Greyhound

“Greyhound”

Much earlier this year I remember watching the trailer for “Greyhound” and thinking, golly, that sure looks like C.S. Forester’s book, The Good Shepherd.

I may have mentioned somewhere in this blog that I’m a long-time fan of C.S. Forester. I forget exactly when I first read Forester’s The Good Shepherd, but I was probably in my 20s. Forester’s books carried a blurb by Ernest Hemingway to the effect that, “I recommend Forester to every literate I know.”

Well, I’m going to recommend “Greyhound” to everyone I know.

Before watching it, I read some of the reviews. One thing that struck me, among the negative reviews, was a fairly consistent complaint that the film was shallow and lacked character development. 

I have no idea what the reviewers mean by that. Perhaps I’m merely a fly-over country Neanderthal who learned everything I know about writing by reading great writers. I’m not an MFA, so I developed whatever poor talent I have as a writer by writing and by osmosis, if you will. A lot of my favorite writers had their heyday before 1970. Again, maybe that makes me a Neanderthal, but because of that I have a different perspective on stories like this.

To me, the story is done very much in the style of what one might consider not merely movies of the early 1940s, but from a 1940s perspective, period. (You wonder what the movie would have looked like in black and white.) In that, Hanks’ adaptation was faithful to Forester’s work. People who grew up in the shadow of World War II may see more in this movie than younger folks, because of shared cultural context. Folks who study World War II will also get it. Perhaps, though, that lack of shared context underlies some of the negative criticism about character development.

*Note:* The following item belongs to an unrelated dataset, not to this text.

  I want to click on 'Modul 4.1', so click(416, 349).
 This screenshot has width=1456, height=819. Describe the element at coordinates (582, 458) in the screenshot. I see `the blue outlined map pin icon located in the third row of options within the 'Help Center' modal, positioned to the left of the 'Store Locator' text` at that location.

For most people this movie may be something like opening a window back in time. That window will be the size of your TV screen. Through it, you can observe events as they happened aboard the USS Greyhound. In the North Atlantic. In February, 1942. Understanding and interpreting what you see, as well as the characters in the story, will depend solely on your powers of observation through that window, and whatever other knowledge you bring with you.

In short, don’t expect this story to tell you what is happening. It’s going to bloody well show you. My advice? Hang on and pay attention.

Via the story, you will witness a period of about 50 hours of extremely intense and unrelenting action and danger. During that time the captain and crew of the Greyhound aren’t focused on their feelies; they’re focused on doing their job. That job is protecting the convoy they are escorting from marauding U-boats while staying alive in a North Atlantic winter. In that situation “character development” focuses on how people do their jobs, what it costs them to do their jobs, and the choices they make to continue to do their jobs. 

I used the word “feelies” very deliberately. There’s a scene in the movie that illustrates my choice perfectly: a very young telephone talker, whose job is to repeat messages and convey information between the captain and various departments, sneezes and garbles a message at a crucial point. He asks for a repeat, causing a delay. After that, one of his officers takes him aside and tells him, quietly but firmly, that if he can’t do the job he will be relieved.

The officer wasn’t being insensitive or uncaring. Quite the opposite, in fact. In that context, the lives of the crew, and the success of their mission, which is the protection of a convoy from those who would destroy it, absolutely depends on doing your job, whatever it might be, whatever the personal cost, and doing it the way you’re trained to do it. You don’t do that job, people will die. What seems superficially insensitive reflects the reality of the situation.

I’m trying to keep you alive, sailor. That’s the underlying message. “Character development”? You’re looking right at it. I mean, right at it. As it is made.

You want to feel something, feel that. Feel what it costs you to be a teenager with responsibilities, even in a relatively “minor” job, that might mean life or death not only for you but for your shipmates. It’s not something that we, today, in 2020, understand all that well. That’s at least partly because those teenage kids in 1942 went out and shouldered that burden and bore that cost. They developed their characters, and those who survived came home and built the world we have today.

If you allow it, Tom Hanks and “Greyhound” will let you experience a little of what that was like for our fathers and grandfathers and, increasingly, sadly, our vanishing great-grandfathers.

So, shallow characterization? Maybe. I hope I’ve made it clear that there’s a different way to look at that issue in this story.

On a techie level, hope you have a big-screen TV with a good sound system, because the CGI is simply off the charts! Some critics found the CGI “unbelievable in places.” I’d like them to be a little more specific, since otherwise that’s just a cheap shot. Personally I think if I’d seen this in the theater, I would’ve found myself wishing I had a life preserver. That water looked awfully real to me.

One minor note: near the end of the film there’s a shot of Greyhound where her bow is visible, and so is her hull number: 548. Greyhound is portrayed as a Fletcher-class destroyer, but if you look it up (just google “DD-548”) you find that there is no destroyer with the number 548. For some reason the Navy didn’t use it. But that’s perfect. DD-548 is the Greyhound. She doesn’t have to be any other destroyer but herself.

Watch the movie. But maybe keep a life preserver handy, just in case. Even in the safety of your own home.